As the memories of child beggars and care packages seep into Liam Corley’s poetry, the sounds of marching soldiers and a distant explosion echo across the page. Through his writing, Corley unpacks his military experience for himself, the American public and fellow veterans.
During the 2008-09 academic year, Corley deployed as a Navy reservist to Afghanistan, serving as a lieutenant. From September to July, he traded his life as an associate professor of English for 14-hour days writing and analyzing military information, sending it up and down the chain of command. Unlike the American poetry and literature that Corley discusses in the classroom, there is no room for individuality or nuance in writing military intelligence. “The writing was no longer mine. The thinking in the writing was no longer mine,” he wrote in his essay “‘Brave Words’: Rehabilitating the Veteran-Writer.”
Combat and military service may evoke images of violence and death, but the emotional toll can go unnoticed. Although Corley did not engage in combat, he found that returning to civilian life was a challenge. After adjusting to his old routines, an intense writer’s block set in. “While deployed, I wrote more rapidly and clearly than ever before, but only on topics of the moment,” he wrote. “Scholarship stopped me cold.”
Anxiety and self-doubt plagued his return to scholarly work. “Was it impatience? Incapacity? A loss of identity?” he wrote. “I began to wonder whether war had disabled me as a scholar.” After several attempts at research and essays, Corley decided to channel his thoughts into a new medium: poetry.
Juxtapositions of child and adult, light and heavy, and even life and death sprang forward from the Afghan landscape, contrasts familiar from the patterns of literature. Blending direct language and poetic devices made the vital connection between being a veteran and a scholar. “There’s a lot of moral ambiguity in war. Poetry is great with ambiguity,” Corley says. “Many veterans are uncomfortable with how they feel.”
Their chirrupy greetings and coffeed-up voices accused the worm end of our day/ with theories and questions concocted in situ to keep the drama at bay/by heading it off with a plausible alibi whose fullness made loss an effect/ of larger dynamics and historical precedents in a previously understood sect./ Any details we had that CNN missed would put them ahead of the game,/saved from the fire with their basket of eggs and us in the angle of blame.
“Watching Our Back”, Badlands
In several of his poems, the inspiration stems from frustration toward bureaucracy. “This is a very bitter poem that denounces Pentagon-based military and civilian leadership that viewed the war as a public relations game,” Corley says. “These people were supposed to be watching our backs, but instead we had to watch our own in dealings with them.”

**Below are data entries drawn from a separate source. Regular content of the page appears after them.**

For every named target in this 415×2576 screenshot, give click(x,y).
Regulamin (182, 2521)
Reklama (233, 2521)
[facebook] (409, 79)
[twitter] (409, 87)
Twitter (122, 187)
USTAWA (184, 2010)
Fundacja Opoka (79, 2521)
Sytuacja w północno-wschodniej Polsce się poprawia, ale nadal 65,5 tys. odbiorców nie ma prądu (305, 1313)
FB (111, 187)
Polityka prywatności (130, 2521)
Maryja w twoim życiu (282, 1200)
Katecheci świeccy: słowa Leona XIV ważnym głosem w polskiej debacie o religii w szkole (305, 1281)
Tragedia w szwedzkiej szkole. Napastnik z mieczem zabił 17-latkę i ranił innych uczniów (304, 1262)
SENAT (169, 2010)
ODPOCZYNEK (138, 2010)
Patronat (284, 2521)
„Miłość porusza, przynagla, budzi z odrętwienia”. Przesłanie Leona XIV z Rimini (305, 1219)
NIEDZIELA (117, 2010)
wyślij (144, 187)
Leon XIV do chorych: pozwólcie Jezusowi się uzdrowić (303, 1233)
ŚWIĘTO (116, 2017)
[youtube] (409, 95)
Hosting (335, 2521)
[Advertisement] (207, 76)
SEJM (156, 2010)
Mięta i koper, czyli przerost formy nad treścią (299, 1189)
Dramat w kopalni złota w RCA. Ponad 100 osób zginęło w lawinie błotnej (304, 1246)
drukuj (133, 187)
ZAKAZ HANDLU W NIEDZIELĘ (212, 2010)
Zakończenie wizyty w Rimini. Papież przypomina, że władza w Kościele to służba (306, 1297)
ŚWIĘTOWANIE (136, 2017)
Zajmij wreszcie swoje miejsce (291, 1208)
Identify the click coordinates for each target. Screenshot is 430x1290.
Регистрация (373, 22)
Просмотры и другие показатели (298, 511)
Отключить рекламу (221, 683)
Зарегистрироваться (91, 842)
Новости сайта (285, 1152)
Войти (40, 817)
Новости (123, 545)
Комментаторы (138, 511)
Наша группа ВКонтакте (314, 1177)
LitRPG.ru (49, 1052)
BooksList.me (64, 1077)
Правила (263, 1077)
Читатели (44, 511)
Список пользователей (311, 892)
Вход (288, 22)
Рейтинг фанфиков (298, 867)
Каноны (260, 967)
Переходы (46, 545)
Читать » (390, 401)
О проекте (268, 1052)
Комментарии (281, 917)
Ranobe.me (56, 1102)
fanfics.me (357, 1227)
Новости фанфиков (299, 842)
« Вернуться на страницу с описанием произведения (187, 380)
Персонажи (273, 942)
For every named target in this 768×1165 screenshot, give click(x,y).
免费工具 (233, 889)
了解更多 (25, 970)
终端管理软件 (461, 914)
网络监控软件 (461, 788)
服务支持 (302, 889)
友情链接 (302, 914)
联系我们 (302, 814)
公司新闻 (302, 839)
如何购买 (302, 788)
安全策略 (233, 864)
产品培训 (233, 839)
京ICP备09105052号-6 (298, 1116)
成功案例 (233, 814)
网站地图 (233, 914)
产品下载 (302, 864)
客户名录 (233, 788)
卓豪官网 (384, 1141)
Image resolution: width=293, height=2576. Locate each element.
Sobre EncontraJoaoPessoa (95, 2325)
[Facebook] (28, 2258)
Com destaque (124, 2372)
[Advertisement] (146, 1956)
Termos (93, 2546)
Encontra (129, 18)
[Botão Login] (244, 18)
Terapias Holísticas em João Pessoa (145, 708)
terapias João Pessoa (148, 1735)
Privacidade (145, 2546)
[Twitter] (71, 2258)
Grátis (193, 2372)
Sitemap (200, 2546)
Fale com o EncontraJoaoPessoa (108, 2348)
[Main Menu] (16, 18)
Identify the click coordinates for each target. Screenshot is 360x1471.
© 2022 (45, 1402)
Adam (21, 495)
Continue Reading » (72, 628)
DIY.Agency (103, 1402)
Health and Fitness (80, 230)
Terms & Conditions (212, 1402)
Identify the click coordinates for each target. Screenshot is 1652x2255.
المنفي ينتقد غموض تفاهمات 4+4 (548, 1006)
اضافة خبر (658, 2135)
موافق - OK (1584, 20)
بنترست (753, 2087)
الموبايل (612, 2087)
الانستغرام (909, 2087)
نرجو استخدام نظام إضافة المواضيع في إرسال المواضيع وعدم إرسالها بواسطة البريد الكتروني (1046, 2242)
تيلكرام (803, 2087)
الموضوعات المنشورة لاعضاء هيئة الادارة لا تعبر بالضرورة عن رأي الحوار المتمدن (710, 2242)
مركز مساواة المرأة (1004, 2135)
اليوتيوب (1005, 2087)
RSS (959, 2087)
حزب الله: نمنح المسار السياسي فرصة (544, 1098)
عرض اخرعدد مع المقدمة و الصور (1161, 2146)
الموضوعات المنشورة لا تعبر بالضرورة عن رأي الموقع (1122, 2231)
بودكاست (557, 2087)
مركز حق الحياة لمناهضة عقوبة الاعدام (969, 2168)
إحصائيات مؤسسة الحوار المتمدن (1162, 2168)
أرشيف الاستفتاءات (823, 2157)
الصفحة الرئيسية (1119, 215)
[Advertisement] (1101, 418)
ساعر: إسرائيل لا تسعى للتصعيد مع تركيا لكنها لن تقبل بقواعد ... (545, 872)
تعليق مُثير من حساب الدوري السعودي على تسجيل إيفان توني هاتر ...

A photograph he took standing near an ancient Kabul fortress graces the cover of Badlands. A massive carcass of a Soviet tank sits half-buried atop a rocky knoll, looking down on mud-colored apartments, sparse power lines and laundry fluttering in the wind. The photo reveals that even the outskirts of the Afghan city were caught in the crosshairs, and that history always asserts itself.
the chicle boy I didn’t buy from last week/ holds out his hand again,/ in it a pack of something/ I don’t need. Today he tumbled upward/ like a leaf blown back to an awestruck/ branch, tossed like my girl as she flies confiding/ from my arms./ Only Tuesday he plucked a pen from my sleeve
“Something Else You Don’t Need”, Proud to Be: Writing by American Warriors
Corley incorporates events from his military life to reflect on the cost of war. The death of a boy who sold chewing gum near a base reminded him of his own children, thousands of miles away. The tragedy is a jolting reminder to the audience that innocent bystanders can die.
a poem for the other soldiers/ citizens who never fired back/ sleeping in armor/ under a rifle’s dead weight/ crammed in rows
“unwound”, Chautauqua: War and Peace
Although many like Corley never directly faced combat, they suffered invisible wounds. The word “unwound” suggests a need to unwind after a stressful day, or the spring tension in a gun magazine. Playing with these three connotations against imagery of guns and bullets, he discusses the constant pressures and tension of duty that are not readily apparent.
This I want America/ to see: a gap-toothed child sucking on a watermelon/ Jolly Rancher, a taste foreign/ as the clacking of needles in a warm/Midwestern home.
“Care Package”, Proud to Be: Writing by American Warriors
Well-intentioned civilians send supplies, but soldiers keep only a few items such as coffee and razors. Everything else— knitted caps, deodorant, candy— is donated to the villagers. Using the imagery of care packages, Corley explores the contradictory role that civilians play from the home front. Support for the troops runs deep, but the American public is oblivious to the reality of life in a war zone.
“To begin with, I have never considered my response to duty’s call to be particularly courageous or even, considered alongside other worthy callings, unusually admirable… I did my duty for the good that it brings and not the innate pleasures of the task. A heroic warrior I am not.”
“Achilles Among the Maidens”, War, Literature and the Arts
The search for a veteran identity is strong in much of Corley’s writing. “I write so that other veterans have words to express the jumbled up mess inside, and I hope that my poems in some small way give them back to themselves,” he says. “I always have a veteran audience in mind when I write. Those are the people I am accountable to for telling the truth.”
Corley’s poetry, along with the works of other veteran writers, may provide insight for civilian and scholarly audiences. He has read some of his poems at readings, but he primarily shares them with his students at the end of a class.
“I like having a live audience. It makes me see my own words differently. Sometimes it helps me revise. Sometimes it just shows me that the words we find through poetry are never just our own.”